Copy out the entire listing precisely.
---------- Records shown ----------
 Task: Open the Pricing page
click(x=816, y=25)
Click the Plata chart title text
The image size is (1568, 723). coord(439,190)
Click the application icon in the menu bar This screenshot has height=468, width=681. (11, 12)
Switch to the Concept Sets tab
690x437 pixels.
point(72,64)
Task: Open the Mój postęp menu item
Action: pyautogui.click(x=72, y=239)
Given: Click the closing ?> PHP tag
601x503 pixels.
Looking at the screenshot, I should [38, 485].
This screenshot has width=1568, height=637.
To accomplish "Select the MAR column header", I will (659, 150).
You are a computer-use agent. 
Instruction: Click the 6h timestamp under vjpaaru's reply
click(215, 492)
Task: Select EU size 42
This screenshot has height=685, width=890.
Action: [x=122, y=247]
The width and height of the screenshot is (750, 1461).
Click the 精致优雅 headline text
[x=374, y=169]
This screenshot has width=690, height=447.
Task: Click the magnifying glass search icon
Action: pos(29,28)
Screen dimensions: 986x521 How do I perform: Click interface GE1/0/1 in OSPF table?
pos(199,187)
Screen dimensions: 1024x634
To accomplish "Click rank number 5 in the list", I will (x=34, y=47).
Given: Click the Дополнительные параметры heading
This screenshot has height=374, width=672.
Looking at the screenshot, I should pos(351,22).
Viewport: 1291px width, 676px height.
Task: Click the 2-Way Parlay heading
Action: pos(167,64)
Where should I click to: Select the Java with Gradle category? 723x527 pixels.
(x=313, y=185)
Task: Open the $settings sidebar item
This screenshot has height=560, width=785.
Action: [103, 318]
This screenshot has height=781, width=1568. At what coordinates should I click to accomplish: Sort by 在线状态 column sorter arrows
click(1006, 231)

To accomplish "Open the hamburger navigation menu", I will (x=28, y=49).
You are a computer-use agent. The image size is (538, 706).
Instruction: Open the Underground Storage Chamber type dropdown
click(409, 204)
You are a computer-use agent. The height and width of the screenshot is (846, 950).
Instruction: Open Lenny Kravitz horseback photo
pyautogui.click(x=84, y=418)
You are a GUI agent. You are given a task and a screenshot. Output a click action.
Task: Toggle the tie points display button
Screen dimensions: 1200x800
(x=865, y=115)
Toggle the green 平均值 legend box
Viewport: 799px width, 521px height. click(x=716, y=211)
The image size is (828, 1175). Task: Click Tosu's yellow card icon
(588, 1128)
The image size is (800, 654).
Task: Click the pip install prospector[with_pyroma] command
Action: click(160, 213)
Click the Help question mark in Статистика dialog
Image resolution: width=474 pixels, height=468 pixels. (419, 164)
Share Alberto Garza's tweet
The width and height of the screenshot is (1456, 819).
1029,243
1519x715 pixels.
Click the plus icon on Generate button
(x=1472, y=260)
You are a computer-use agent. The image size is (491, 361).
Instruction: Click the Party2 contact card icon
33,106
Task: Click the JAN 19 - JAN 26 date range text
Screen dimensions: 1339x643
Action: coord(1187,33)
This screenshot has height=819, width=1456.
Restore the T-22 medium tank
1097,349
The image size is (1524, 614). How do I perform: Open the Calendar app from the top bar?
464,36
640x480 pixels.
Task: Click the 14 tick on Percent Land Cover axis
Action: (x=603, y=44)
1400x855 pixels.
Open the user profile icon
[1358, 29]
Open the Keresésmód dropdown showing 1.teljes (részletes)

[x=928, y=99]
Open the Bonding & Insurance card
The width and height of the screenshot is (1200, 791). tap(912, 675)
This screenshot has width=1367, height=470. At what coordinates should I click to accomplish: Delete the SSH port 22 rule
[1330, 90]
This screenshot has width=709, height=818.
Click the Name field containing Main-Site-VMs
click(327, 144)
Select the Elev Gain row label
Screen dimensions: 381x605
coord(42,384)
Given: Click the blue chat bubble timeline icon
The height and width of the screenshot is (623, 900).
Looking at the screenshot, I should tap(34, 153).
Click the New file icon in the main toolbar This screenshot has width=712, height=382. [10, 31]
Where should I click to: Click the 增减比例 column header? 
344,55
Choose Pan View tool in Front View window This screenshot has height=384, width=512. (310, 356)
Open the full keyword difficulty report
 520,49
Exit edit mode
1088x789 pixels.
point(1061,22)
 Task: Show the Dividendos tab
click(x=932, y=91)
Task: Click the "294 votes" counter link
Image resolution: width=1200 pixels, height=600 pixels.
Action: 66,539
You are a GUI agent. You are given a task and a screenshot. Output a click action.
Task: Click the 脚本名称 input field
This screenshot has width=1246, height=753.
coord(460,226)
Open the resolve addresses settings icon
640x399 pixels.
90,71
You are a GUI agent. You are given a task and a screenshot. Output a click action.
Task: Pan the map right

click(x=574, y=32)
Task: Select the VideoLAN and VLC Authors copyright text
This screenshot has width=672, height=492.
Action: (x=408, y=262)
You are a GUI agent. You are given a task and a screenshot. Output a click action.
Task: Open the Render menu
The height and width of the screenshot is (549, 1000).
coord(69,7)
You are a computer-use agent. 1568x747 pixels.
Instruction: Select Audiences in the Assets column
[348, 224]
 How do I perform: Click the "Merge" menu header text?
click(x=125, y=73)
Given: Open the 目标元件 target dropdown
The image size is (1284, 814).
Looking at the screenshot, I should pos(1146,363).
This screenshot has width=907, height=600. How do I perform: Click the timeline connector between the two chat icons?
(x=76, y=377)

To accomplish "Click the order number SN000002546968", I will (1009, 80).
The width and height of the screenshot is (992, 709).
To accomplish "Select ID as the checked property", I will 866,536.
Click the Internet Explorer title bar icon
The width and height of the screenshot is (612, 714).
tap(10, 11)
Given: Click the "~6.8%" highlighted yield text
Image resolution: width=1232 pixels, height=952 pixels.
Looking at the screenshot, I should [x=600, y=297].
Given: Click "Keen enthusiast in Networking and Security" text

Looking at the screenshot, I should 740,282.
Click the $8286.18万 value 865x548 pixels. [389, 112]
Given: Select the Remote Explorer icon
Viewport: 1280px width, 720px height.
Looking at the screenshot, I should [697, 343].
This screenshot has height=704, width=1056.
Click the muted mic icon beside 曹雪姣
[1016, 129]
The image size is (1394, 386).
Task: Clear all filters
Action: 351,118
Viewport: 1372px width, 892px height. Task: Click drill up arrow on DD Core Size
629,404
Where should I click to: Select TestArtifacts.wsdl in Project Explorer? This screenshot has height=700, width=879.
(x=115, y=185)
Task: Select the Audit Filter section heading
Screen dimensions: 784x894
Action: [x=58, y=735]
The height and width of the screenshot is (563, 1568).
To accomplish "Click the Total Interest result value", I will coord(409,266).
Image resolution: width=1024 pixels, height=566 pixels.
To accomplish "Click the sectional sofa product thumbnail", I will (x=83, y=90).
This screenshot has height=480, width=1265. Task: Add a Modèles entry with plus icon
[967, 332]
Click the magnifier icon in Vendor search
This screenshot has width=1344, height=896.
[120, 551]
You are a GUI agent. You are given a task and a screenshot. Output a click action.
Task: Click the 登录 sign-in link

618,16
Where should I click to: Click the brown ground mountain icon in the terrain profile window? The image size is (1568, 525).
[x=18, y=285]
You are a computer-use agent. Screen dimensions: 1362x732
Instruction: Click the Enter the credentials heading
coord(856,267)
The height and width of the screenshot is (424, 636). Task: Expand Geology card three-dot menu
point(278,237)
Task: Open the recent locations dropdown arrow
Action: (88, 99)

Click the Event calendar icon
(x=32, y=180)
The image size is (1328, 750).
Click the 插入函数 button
----------
● **Solution for this problem**:
 Task: Open the Pricing page
click(x=816, y=25)
Click the Plata chart title text
The image size is (1568, 723). coord(439,190)
Click the application icon in the menu bar This screenshot has height=468, width=681. (11, 12)
Switch to the Concept Sets tab
690x437 pixels.
point(72,64)
Task: Open the Mój postęp menu item
Action: pyautogui.click(x=72, y=239)
Given: Click the closing ?> PHP tag
601x503 pixels.
Looking at the screenshot, I should [38, 485].
This screenshot has width=1568, height=637.
To accomplish "Select the MAR column header", I will (659, 150).
You are a computer-use agent. 
Instruction: Click the 6h timestamp under vjpaaru's reply
click(215, 492)
Task: Select EU size 42
This screenshot has height=685, width=890.
Action: [x=122, y=247]
The width and height of the screenshot is (750, 1461).
Click the 精致优雅 headline text
[x=374, y=169]
This screenshot has width=690, height=447.
Task: Click the magnifying glass search icon
Action: pos(29,28)
Screen dimensions: 986x521 How do I perform: Click interface GE1/0/1 in OSPF table?
pos(199,187)
Screen dimensions: 1024x634
To accomplish "Click rank number 5 in the list", I will (x=34, y=47).
Given: Click the Дополнительные параметры heading
This screenshot has height=374, width=672.
Looking at the screenshot, I should pos(351,22).
Viewport: 1291px width, 676px height.
Task: Click the 2-Way Parlay heading
Action: pos(167,64)
Where should I click to: Select the Java with Gradle category? 723x527 pixels.
(x=313, y=185)
Task: Open the $settings sidebar item
This screenshot has height=560, width=785.
Action: [103, 318]
This screenshot has height=781, width=1568. At what coordinates should I click to accomplish: Sort by 在线状态 column sorter arrows
click(1006, 231)

To accomplish "Open the hamburger navigation menu", I will (x=28, y=49).
You are a computer-use agent. The image size is (538, 706).
Instruction: Open the Underground Storage Chamber type dropdown
click(409, 204)
You are a computer-use agent. The height and width of the screenshot is (846, 950).
Instruction: Open Lenny Kravitz horseback photo
pyautogui.click(x=84, y=418)
You are a GUI agent. You are given a task and a screenshot. Output a click action.
Task: Toggle the tie points display button
Screen dimensions: 1200x800
(x=865, y=115)
Toggle the green 平均值 legend box
Viewport: 799px width, 521px height. click(x=716, y=211)
The image size is (828, 1175). Task: Click Tosu's yellow card icon
(588, 1128)
The image size is (800, 654).
Task: Click the pip install prospector[with_pyroma] command
Action: click(160, 213)
Click the Help question mark in Статистика dialog
Image resolution: width=474 pixels, height=468 pixels. (419, 164)
Share Alberto Garza's tweet
The width and height of the screenshot is (1456, 819).
1029,243
1519x715 pixels.
Click the plus icon on Generate button
(x=1472, y=260)
You are a computer-use agent. The image size is (491, 361).
Instruction: Click the Party2 contact card icon
33,106
Task: Click the JAN 19 - JAN 26 date range text
Screen dimensions: 1339x643
Action: coord(1187,33)
This screenshot has height=819, width=1456.
Restore the T-22 medium tank
1097,349
The image size is (1524, 614). How do I perform: Open the Calendar app from the top bar?
464,36
640x480 pixels.
Task: Click the 14 tick on Percent Land Cover axis
Action: (x=603, y=44)
1400x855 pixels.
Open the user profile icon
[1358, 29]
Open the Keresésmód dropdown showing 1.teljes (részletes)

[x=928, y=99]
Open the Bonding & Insurance card
The width and height of the screenshot is (1200, 791). tap(912, 675)
This screenshot has width=1367, height=470. At what coordinates should I click to accomplish: Delete the SSH port 22 rule
[1330, 90]
This screenshot has width=709, height=818.
Click the Name field containing Main-Site-VMs
click(327, 144)
Select the Elev Gain row label
Screen dimensions: 381x605
coord(42,384)
Given: Click the blue chat bubble timeline icon
The height and width of the screenshot is (623, 900).
Looking at the screenshot, I should tap(34, 153).
Click the New file icon in the main toolbar This screenshot has width=712, height=382. [10, 31]
Where should I click to: Click the 增减比例 column header? 
344,55
Choose Pan View tool in Front View window This screenshot has height=384, width=512. (310, 356)
Open the full keyword difficulty report
 520,49
Exit edit mode
1088x789 pixels.
point(1061,22)
 Task: Show the Dividendos tab
click(x=932, y=91)
Task: Click the "294 votes" counter link
Image resolution: width=1200 pixels, height=600 pixels.
Action: 66,539
You are a GUI agent. You are given a task and a screenshot. Output a click action.
Task: Click the 脚本名称 input field
This screenshot has width=1246, height=753.
coord(460,226)
Open the resolve addresses settings icon
640x399 pixels.
90,71
You are a GUI agent. You are given a task and a screenshot. Output a click action.
Task: Pan the map right

click(x=574, y=32)
Task: Select the VideoLAN and VLC Authors copyright text
This screenshot has width=672, height=492.
Action: (x=408, y=262)
You are a GUI agent. You are given a task and a screenshot. Output a click action.
Task: Open the Render menu
The height and width of the screenshot is (549, 1000).
coord(69,7)
You are a computer-use agent. 1568x747 pixels.
Instruction: Select Audiences in the Assets column
[348, 224]
 How do I perform: Click the "Merge" menu header text?
click(x=125, y=73)
Given: Open the 目标元件 target dropdown
The image size is (1284, 814).
Looking at the screenshot, I should pos(1146,363).
This screenshot has width=907, height=600. How do I perform: Click the timeline connector between the two chat icons?
(x=76, y=377)

To accomplish "Click the order number SN000002546968", I will (1009, 80).
The width and height of the screenshot is (992, 709).
To accomplish "Select ID as the checked property", I will 866,536.
Click the Internet Explorer title bar icon
The width and height of the screenshot is (612, 714).
tap(10, 11)
Given: Click the "~6.8%" highlighted yield text
Image resolution: width=1232 pixels, height=952 pixels.
Looking at the screenshot, I should [x=600, y=297].
Given: Click "Keen enthusiast in Networking and Security" text

Looking at the screenshot, I should 740,282.
Click the $8286.18万 value 865x548 pixels. [389, 112]
Given: Select the Remote Explorer icon
Viewport: 1280px width, 720px height.
Looking at the screenshot, I should [697, 343].
This screenshot has height=704, width=1056.
Click the muted mic icon beside 曹雪姣
[1016, 129]
The image size is (1394, 386).
Task: Clear all filters
Action: 351,118
Viewport: 1372px width, 892px height. Task: Click drill up arrow on DD Core Size
629,404
Where should I click to: Select TestArtifacts.wsdl in Project Explorer? This screenshot has height=700, width=879.
(x=115, y=185)
Task: Select the Audit Filter section heading
Screen dimensions: 784x894
Action: [x=58, y=735]
The height and width of the screenshot is (563, 1568).
To accomplish "Click the Total Interest result value", I will coord(409,266).
Image resolution: width=1024 pixels, height=566 pixels.
To accomplish "Click the sectional sofa product thumbnail", I will (x=83, y=90).
This screenshot has height=480, width=1265. Task: Add a Modèles entry with plus icon
[967, 332]
Click the magnifier icon in Vendor search
This screenshot has width=1344, height=896.
[120, 551]
You are a GUI agent. You are given a task and a screenshot. Output a click action.
Task: Click the 登录 sign-in link

618,16
Where should I click to: Click the brown ground mountain icon in the terrain profile window? The image size is (1568, 525).
[x=18, y=285]
You are a computer-use agent. Screen dimensions: 1362x732
Instruction: Click the Enter the credentials heading
coord(856,267)
The height and width of the screenshot is (424, 636). Task: Expand Geology card three-dot menu
point(278,237)
Task: Open the recent locations dropdown arrow
Action: (88, 99)

Click the Event calendar icon
(x=32, y=180)
The image size is (1328, 750).
Click the 插入函数 button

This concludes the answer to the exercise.